>>>

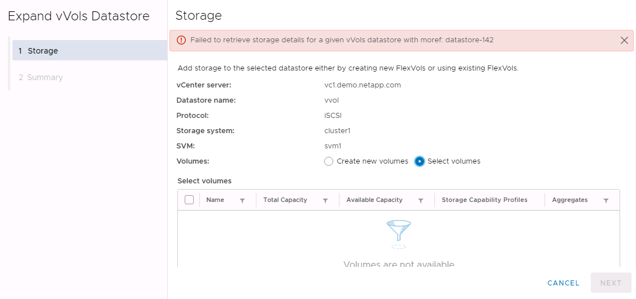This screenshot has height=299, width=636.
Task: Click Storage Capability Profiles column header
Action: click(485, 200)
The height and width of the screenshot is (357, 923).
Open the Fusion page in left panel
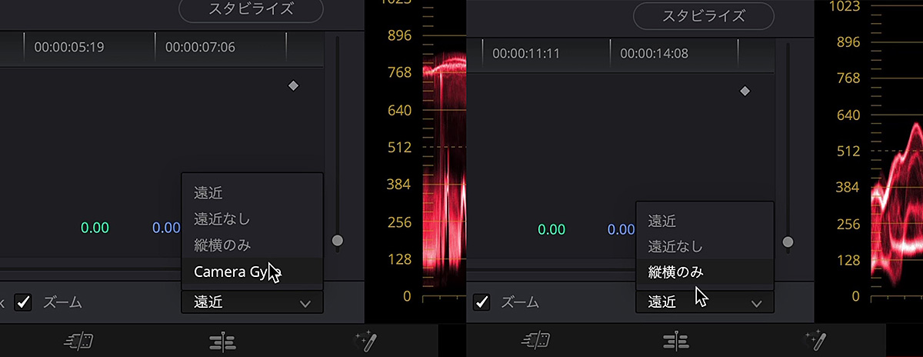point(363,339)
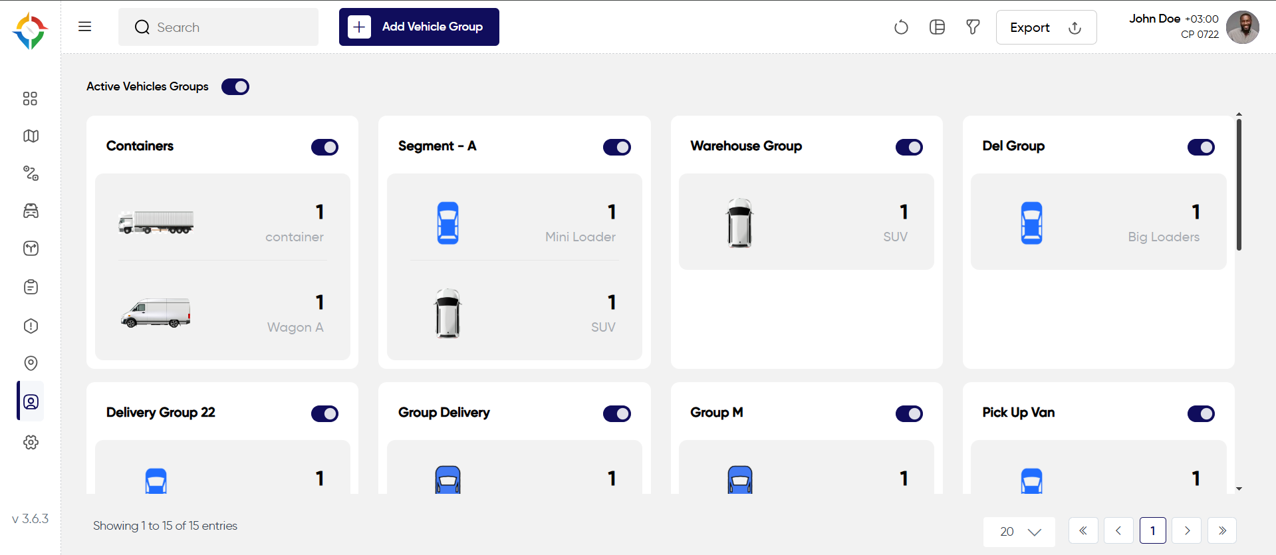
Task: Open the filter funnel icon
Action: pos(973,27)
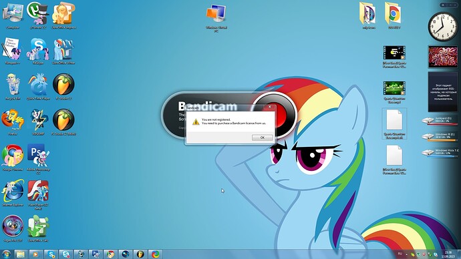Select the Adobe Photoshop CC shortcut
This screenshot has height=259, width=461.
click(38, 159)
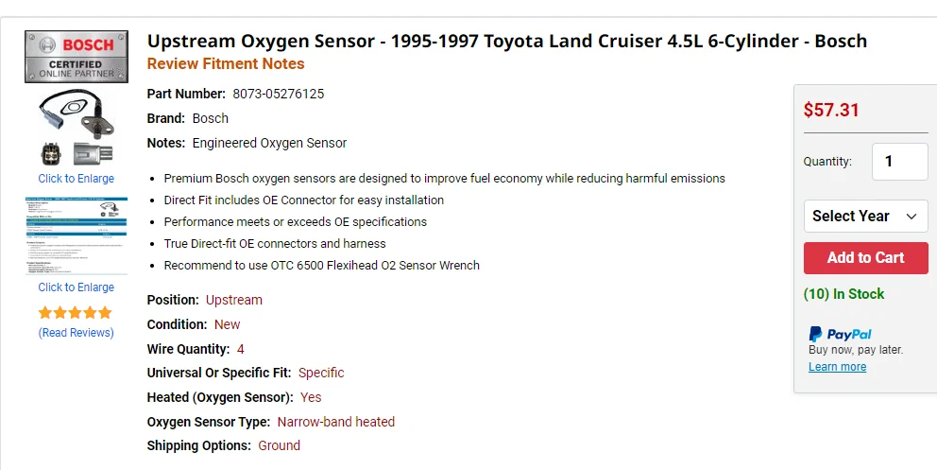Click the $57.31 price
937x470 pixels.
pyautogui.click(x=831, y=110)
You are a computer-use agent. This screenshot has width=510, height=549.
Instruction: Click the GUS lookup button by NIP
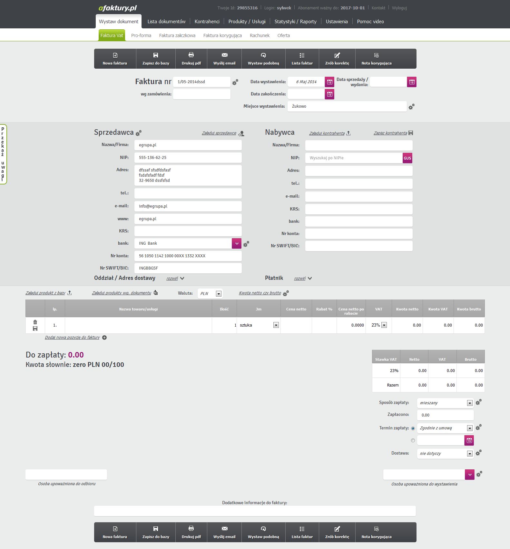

<<<
>>>

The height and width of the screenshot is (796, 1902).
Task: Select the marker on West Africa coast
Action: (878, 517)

<<<

WRITTEN REQUEST:
Revise the material above between the lines holding "The height and width of the screenshot is (796, 1902)." and "Action: (878, 517)", inclusive, replacing "West Africa" with "East Africa" and leaving everything else unchanged. Give only those lines.

TASK SOLUTION:
The height and width of the screenshot is (796, 1902).
Task: Select the marker on East Africa coast
Action: (878, 517)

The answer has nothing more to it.